On pourrait faire rapidement la liste des points discutables bien que ça nous semble un peu stérile :

  • il n’y a pas de lien entre le SUP et la pêche
  • les américains mettent des moteurs partout
  • c’est un jet ski
  • c’est moins stable qu’un Zodiac
  • il y a déjà des kayaks équipés pour la pêche
  • Limité aux planx d’eau plat

Si on le jugeait comme une nouvelle proposition, une matière à réflexion :

  • voyons le comme un bateau ultra-léger. Il a plus petit moteur que la plupart des embarcations. Peut devenir électrique
  • son prix peut être plus accessible que le plus petit des semi-rigides
  • il peut être utilisé à la rame
  • la pêche est un loisir grand public en plein renouvellement.
  • Evidemment, c’est limité au beau temps. Mais la plupart des gens pratiquent en été
  • c’est une nouvelle proposition. Le nautisme doit s’adresser aux non-clients, renouveler son imaginaire

Cette vidéo produite par la marque BOTE, au delà de son petit coté débridé est instructive à plus d’un titre, c’est notre point de vue. Nous sommes vraisemblablement à une époque charnière en ce qui concerne les loisirs nautiques. Aussi passionnante et emblématique soit la voile, elle souffre aujourd’hui pour plusieurs raisons : difficulté d’accès, complexité, coût d’achat et d’entretien. Par ailleurs, la surexposition médiatique et culturelle de la navigation à la voile a, en quelque sorte, imposé un récit et un style de pratique qui n’est tout simplement pas (ou de moins en moins) à la portée du plus grand nombre et ce ne sont pas les sites de partages de bateaux qui changeront la donne. Le résultat ? La réalité du marché français est depuis longtemps celle du petit bateau à moteur de moins de huit mètre et que toute forme de divergence est assez mal accueillie. L’innovation existe, mais elle n’est pas très inconoclaste, bloquée par des schémas trop traditionnels (l’indéboulonnable pêche-promenade, la bateau familiale avec les portes cannes et la glacière mais aucune personnalité) ou trop élitistes (aujourd’hui le foil).

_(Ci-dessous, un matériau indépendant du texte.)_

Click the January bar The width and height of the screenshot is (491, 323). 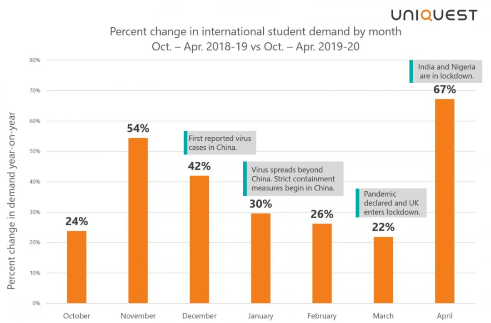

C’est dans cette optique qu’il faut voir ce petit film marrant. Rien ne laisse entrevoir que ce genre d’engin puisse trouver un écho en France justement à cause des préjugés culturels, mais avouez que c’est carrément enthousiasmant. Qui n’aurait pas envie de tester ce Bote Rover autour de Porquerolles ou des Glénans, voire dans le golf du Morbihan ? Seul ou à deux. Ou en flotte… Ce type d’engins légers qui propose un autre type de pratique pourrait rencontrer le succès. La France n’est pas la Floride mais elle regorge de plans d’eau calmes, de baies magnifiques, de plages de rêves, de criques fabuleuses. Qui ne rêverait pas d’avoir une petite embarcation en phase avec l’air du temps (peu polluante car peu motorisée), polyvalente, facile à utiliser, dans l’absolu moderne car innovante.

N’y a t-il pas en France la possibilité de promouvoir la pratique maritime d’une autre façon qu’en mettant en avant le bateau habitable, l’indéboulonnable Laser ou le bateau à moteur (qui doit être habitable aussi quand la majeure partie des utilisateurs sortent à la journée) qui hésite entre le suréquipement pour la famille, la surpuissance, le luxe à outrance mais qui jamais ne sort de son formatage.

En envisageant aussi le stand up paddle comme un engin propre à la navigation, les américains font table rase des formats et des schémas et surtout cette vidéo donne à voir une façon de l’envisager qui pourrait tout à fait se dupliquer en France ou en Europe.